In his speech this morning to the Conservative Party conference in Manchester he said: ‘There’s one more group who are understandably a bit worried at the moment and that’s the 150,000 EU workers in the health and care system. Let me say to them this: you do a fantastic job, we want you to stay and we’re confident you will be able to stay with the same rights you have now - so you can continue being a highly valued part of our NHS and social care family.’
The BMA and RCGP have both been pushing for greater clarity on the position of EU nationals working in the NHS post Brexit. The RCGP said earlier this year that Brexit could force 2,137 GPs out of the NHS, potentially affecting up to 3m patients.
Increase in number of nurses
Mr Hunt also used the speech to announce plans to increase the number of nurses trained in the UK by 25%. He said this represented a permanent increase of more than 5,000 nursing training places every year.
There will be an increase in the number of nursing university places and the DH also plans to triple the number of nursing associates. The nursing associate training route allows people already working in the NHS to become a registered nurse after a four-year apprenticeship.
Derby, Wolverhampton and Coventry Universities will be running apprenticeship nursing courses on hospital and community sites, Mr Hunt said.
However, GP leaders were sceptical that the plans would help general practice.
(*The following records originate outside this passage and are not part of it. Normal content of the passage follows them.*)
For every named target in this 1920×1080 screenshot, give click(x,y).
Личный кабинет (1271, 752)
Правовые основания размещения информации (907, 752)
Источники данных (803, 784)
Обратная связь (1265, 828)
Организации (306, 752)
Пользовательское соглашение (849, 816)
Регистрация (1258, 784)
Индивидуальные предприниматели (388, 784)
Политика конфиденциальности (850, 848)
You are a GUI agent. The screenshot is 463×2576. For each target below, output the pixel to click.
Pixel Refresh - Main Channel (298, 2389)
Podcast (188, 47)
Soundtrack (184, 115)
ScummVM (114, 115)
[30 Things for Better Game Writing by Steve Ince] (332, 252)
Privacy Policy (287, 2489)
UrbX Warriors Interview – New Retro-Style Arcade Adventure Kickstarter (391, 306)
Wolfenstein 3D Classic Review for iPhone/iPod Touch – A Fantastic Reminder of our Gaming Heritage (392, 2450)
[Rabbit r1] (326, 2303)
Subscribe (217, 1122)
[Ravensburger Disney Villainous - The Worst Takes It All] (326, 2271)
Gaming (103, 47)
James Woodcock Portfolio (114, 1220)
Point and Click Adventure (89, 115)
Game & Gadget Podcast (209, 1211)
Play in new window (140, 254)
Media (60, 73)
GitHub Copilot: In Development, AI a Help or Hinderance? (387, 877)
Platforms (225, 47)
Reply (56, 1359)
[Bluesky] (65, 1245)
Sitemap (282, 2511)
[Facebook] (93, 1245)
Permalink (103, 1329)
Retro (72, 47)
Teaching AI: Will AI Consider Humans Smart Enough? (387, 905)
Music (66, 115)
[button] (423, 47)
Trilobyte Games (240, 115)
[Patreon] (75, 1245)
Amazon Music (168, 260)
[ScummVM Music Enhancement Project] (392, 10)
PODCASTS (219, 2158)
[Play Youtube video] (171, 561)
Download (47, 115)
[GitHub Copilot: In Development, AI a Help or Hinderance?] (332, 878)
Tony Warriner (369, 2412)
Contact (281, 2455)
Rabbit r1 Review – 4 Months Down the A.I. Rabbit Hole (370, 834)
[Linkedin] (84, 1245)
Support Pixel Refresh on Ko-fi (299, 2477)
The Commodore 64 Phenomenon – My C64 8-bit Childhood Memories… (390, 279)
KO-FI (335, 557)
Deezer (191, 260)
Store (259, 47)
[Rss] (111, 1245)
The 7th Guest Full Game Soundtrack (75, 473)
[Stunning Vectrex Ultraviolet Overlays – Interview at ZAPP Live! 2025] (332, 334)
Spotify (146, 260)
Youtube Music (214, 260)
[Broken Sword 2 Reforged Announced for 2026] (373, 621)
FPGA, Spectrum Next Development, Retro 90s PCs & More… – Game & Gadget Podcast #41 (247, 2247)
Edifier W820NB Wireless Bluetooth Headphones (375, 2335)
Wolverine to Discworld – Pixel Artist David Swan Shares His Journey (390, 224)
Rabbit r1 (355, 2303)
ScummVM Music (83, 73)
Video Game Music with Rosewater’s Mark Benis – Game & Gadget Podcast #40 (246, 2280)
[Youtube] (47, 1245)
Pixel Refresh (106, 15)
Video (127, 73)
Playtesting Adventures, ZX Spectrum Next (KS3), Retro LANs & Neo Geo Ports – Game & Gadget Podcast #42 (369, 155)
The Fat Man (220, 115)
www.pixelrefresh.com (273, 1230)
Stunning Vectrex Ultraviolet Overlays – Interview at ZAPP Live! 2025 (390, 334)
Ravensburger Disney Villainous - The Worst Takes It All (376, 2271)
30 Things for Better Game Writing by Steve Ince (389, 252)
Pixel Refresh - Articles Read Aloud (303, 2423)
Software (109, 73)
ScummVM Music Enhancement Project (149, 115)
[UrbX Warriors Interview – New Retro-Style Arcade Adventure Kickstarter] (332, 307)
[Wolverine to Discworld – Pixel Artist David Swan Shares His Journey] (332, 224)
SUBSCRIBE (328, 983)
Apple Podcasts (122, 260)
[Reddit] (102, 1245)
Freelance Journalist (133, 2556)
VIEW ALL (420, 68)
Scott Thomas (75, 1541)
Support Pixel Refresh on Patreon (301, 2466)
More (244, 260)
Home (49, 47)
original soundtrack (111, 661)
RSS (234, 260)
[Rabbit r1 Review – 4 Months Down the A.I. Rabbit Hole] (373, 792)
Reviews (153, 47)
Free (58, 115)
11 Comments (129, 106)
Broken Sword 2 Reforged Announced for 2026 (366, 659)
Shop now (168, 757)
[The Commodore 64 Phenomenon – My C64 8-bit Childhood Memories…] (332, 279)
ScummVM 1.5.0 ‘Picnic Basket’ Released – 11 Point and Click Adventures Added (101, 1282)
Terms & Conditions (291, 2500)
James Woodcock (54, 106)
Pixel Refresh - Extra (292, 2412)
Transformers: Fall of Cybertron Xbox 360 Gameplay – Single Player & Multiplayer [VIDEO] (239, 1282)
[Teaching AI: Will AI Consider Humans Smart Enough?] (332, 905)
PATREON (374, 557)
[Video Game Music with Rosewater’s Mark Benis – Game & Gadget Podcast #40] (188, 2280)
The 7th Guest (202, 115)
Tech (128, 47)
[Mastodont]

Londonwide LMCs chief executive Dr Michelle Drage said the plans fell ‘far short of what is needed to address the challenges facing general practice right now in the capital and beyond’.
‘A quarter of London GP practices responding to our recent workforce survey have a vacancy for a nursing role, half have a vacancy for any staff role and two-fifths have a GP planning to retire in the next three years,’ Dr Drage said.
‘This is set against a background of a fifth of English nursing undergraduate places going unfilled in 2017. The biggest challenge GPs and their teams in London face is declining morale resulting from increasing workload not matched by increases in workforce.’
Mr Hunt focused much of his speech on safety and standards of care in the NHS. He said the government would ‘deliver the safest, highest quality healthcare system in the world’.
The secretary of state said the NHS had to get better at supporting doctors and nurses when they made mistakes and learning from mistakes. Mr Hunt said it was his mission to make the NHS the ‘world’s largest learning organisation.’
‘Everyone makes mistakes - but only doctors and nurses have been brave enough to choose a career where the price of those mistakes can sometimes be a tragedy. And when that happens no one is more devastated, no one keener to learn and improve than those same frontline staff,’ Mr Hunt told the conference.
‘But we often make that impossible. They worry about litigation, the GMC, the NMC, the CQC, about being fired by their trust. Unless we support staff to learn from mistakes we just condemn ourselves to repeat them – and that means we have to dismantle the NHS blame culture and replacing it with a learning culture. The world’s largest healthcare organisation must become the world’s largest learning organisation – and it’s my job and my mission to make that happen.’